Seminarista 4to. Año Teología.

Cuando la Virgen respondió que sí, libremente, a aquellos designios que el Creador le revelaba, el Verbo Divino asumió la naturaleza humana: el alma racional y el cuerpo se formaban en el seno purísimo de María. La naturaleza divina y la humana se unían en una única Persona: Jesucristo, verdadero Dios y desde entonces, verdadero Hombre; Unigénito eterno del Padre y a partir de aquel momento, como Hombre, hijo verdadero de María: por eso Nuestra Señora es Madre del Verbo encarnado, que ha unido así para siempre –sin confusión– la naturaleza humana.

Los padres griegos aplicaron a María el título Theotókos (portadora de Dios) ya en el siglo III. En palabras del Papa Pablo VI, expresan que la  Maternidad Divina es un resumen y una exaltación de este misterio. Tiene por finalidad "exaltar la singular dignidad que reporta a la Santa Madre a través de la cual recibimos al Autor de la vida. Ella concibió y dio a luz a la Segunda Persona de la Santísima Trinidad, el Verbo, aunque no sobre la naturaleza Divina, sino en cuanto a la naturaleza humana. Ya lo pregona el Prefacio de Santa María Virgen en la Solemnidad de la Maternidad: Porque ella concibió a tu Hijo único por obra del Espíritu Santo y sin perder la gloria de su virginidad, hizo brillar sobre el mundo la luz eterna, Jesucristo, Señor nuestro.

Así también de modo muy significativo, la más antigua plegaria a María (Sub tuum praesidium..., «Bajo tu amparo...») contiene la invocación: Theotókos, Madre de Dios. Este título no es fruto de una reflexión de los teólogos, sino de una intuición de fe del pueblo cristiano. Los que reconocen a Jesús como Dios se dirigen a María como Madre de Dios y esperan obtener su poderosa ayuda en las pruebas de la vida.

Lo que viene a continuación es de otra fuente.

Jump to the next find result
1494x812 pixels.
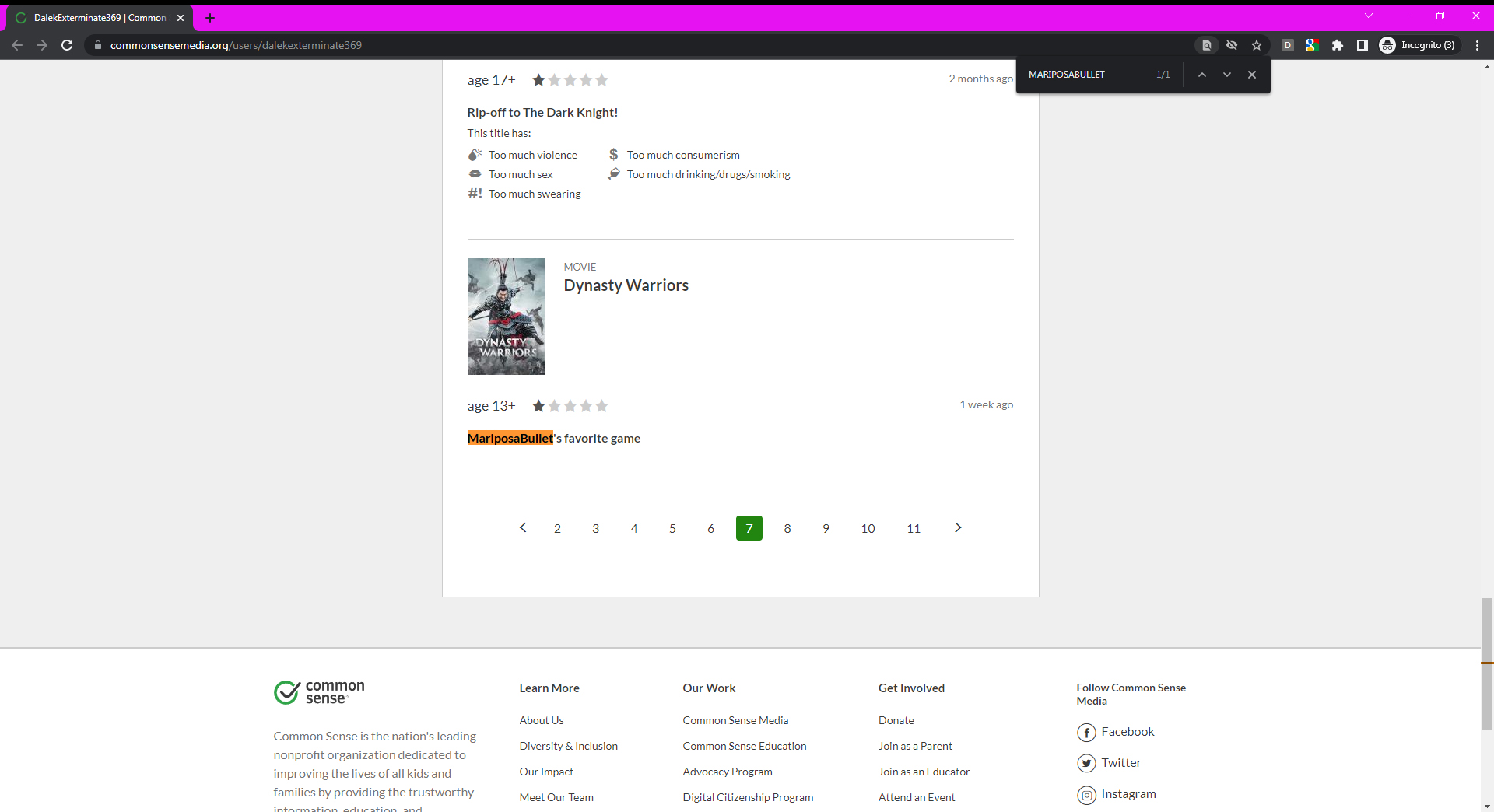[1227, 75]
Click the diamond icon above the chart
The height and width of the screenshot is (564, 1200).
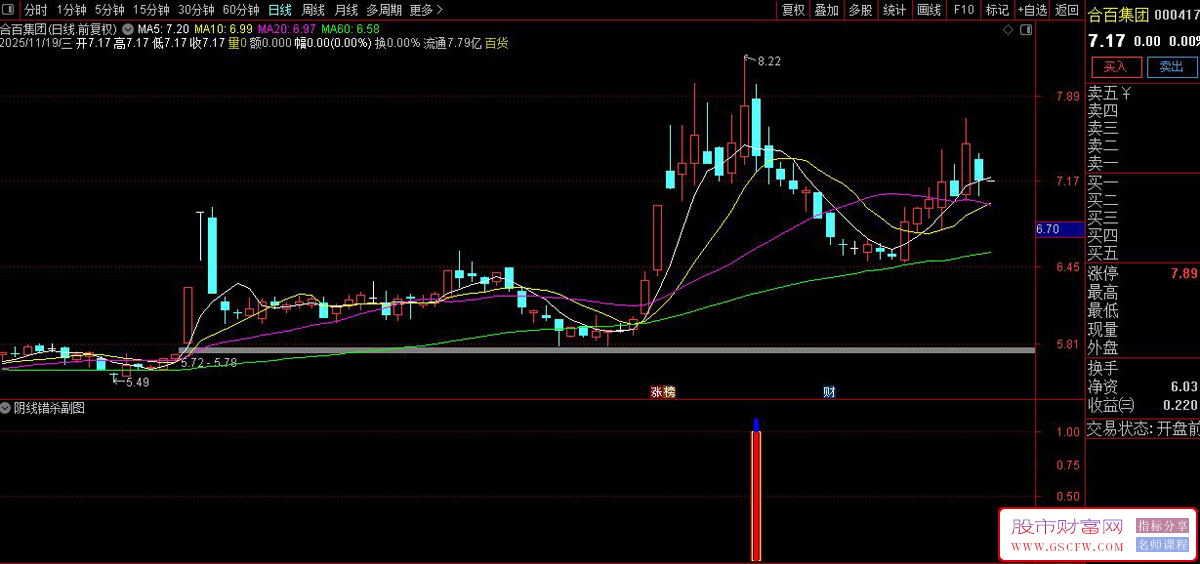click(x=1007, y=29)
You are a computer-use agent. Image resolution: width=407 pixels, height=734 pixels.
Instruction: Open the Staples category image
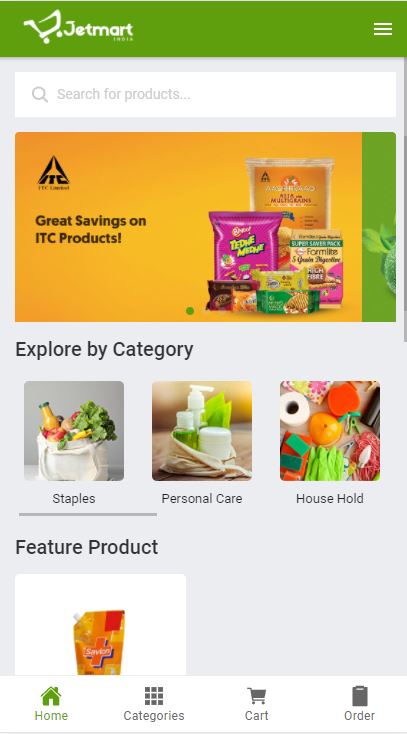[x=74, y=431]
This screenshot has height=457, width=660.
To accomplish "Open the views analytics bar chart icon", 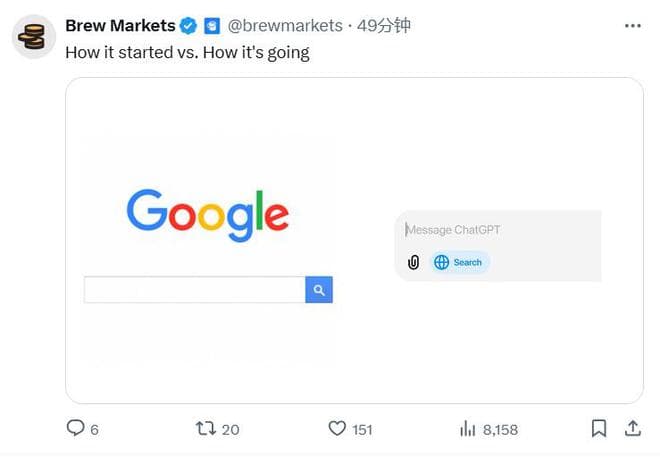I will [467, 428].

Y quizás como lo más importante sea el hecho de que el testimonio del Sub tuum praesidium levanta la sospecha de que el título Theotókos se origina a mediados del siglo III en la piedad popular como invocación a las entrañas maternales de Aquella que llevó en su seno a Dios. Esta vez, quizás, la piedad popular fue por delante de la Teología. Al menos, es muy verosímil que así fuese. Los fieles que, con sencillez, rezan esta oración a la Sancta Dei Genitrix, la Theotókos, la Madre de Dios, porque la han recibido de manos de la Iglesia, son los que están más cerca de lo que transmitieron los primeros cristianos y, por lo tanto, más cerca de Cristo. El origen teológico de esta oración es el dogma de la Theotókos, las entrañas misericordiosas de la Santa Madre de Dios.